Nach meiner Meinung ist das gesamte Krankheitswesen von einer tiefen Vertrauenskrise betroffen, ein Vorgang, der, wenn ich nur bei Deutschland bleibe, Tausende von Toten fordert. Nur eine völlige Therapiefreiheit kann das Krankheitswesen in ein wirklich solidarisches Gesundheitswesen umwandeln. Es ist ein politisches Unding, wichtige gesundheitliche Fragen den Gerichten zu überlassen. Wer kein Geld hat, kann die Arzneimittelkosten nicht vorstrecken und keinen Prozeß führen.

Therapiefreiheit schützt natürlich nicht vor Therapie-Irrtümern und vor verpatzten Operationen. Statt die Freiheit zu verhindern und zu behindern, sollten die Krankenkassen viel mehr darauf acht geben, daß den Menschen gesundheitlich nicht - laufend - geschadet wird. Dazu gehört mit Sicherheit ein Geld-Fonds, aus dem Straf-Prozesse gegen Ärzte, Heiler Pharmaindustrie, Mobilfunkbetreiber, Zigarettenindustrie, und vieles andere mehr finanziert werden müssen. Die Qualität der Ärzte sollte ständig kontrolliert werden.

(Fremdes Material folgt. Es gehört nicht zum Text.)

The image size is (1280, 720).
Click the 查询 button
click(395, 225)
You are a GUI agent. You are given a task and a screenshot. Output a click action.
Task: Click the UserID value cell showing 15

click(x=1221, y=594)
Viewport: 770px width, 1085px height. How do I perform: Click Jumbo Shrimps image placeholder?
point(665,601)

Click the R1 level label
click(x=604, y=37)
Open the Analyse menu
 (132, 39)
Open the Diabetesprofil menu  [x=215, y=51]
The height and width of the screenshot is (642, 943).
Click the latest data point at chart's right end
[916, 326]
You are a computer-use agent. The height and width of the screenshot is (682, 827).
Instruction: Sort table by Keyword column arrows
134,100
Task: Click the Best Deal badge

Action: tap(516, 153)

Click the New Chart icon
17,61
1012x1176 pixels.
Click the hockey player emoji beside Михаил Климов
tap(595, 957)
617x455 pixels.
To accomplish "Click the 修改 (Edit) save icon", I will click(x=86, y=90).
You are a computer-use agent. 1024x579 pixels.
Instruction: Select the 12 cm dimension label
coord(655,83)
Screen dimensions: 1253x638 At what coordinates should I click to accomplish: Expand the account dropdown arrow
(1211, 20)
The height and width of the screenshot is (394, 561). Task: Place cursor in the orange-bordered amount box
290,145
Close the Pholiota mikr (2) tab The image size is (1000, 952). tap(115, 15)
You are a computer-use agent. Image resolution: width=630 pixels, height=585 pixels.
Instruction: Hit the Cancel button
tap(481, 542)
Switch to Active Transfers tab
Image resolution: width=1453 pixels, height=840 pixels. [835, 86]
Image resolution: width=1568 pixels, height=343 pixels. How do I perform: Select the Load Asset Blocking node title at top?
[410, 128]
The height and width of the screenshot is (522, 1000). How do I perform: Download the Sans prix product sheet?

Auch das Justizwesen steckt in einer schweren Vertrauenskrise. Ein acht bis zehn Jahren langer und juristisch schwerer Gang durch die Instanzen der Sozialgerichte ist keinem Menschen zuzumuten, ob krank oder gesund. Die Justizkrise findet auch in Zivil- Straf- und Steuersachen statt. Auch das Recht muß auf neue Füße gestellt werden. Es muß mehr den Menschen zugeordnet werden als den Sachen.

Wenn hier in Berlin Menschen, die ihr Recht dringendst suchen, von Richtern gesagt bekommen, sie, die Richter, wären unabhängig und würden ihre Arbeitszeit selbst bestimmen, so fühlt sich der Bürger in das Zeitalter des Feudalismus zurückversetzt.

So wie sich Ärzte in Heiler wandeln müssen, so sollten Juristen Gemeinschaftsbildner werden.

Wir brauchen eine direkte Demokratie durch überschaubare politische Nachbarschaften, in denen durch die ständige Beratung der gesunde Menschenverstand der Bürger Medizin und Justiz auf ihre ureigensten Aufgaben zurückführt.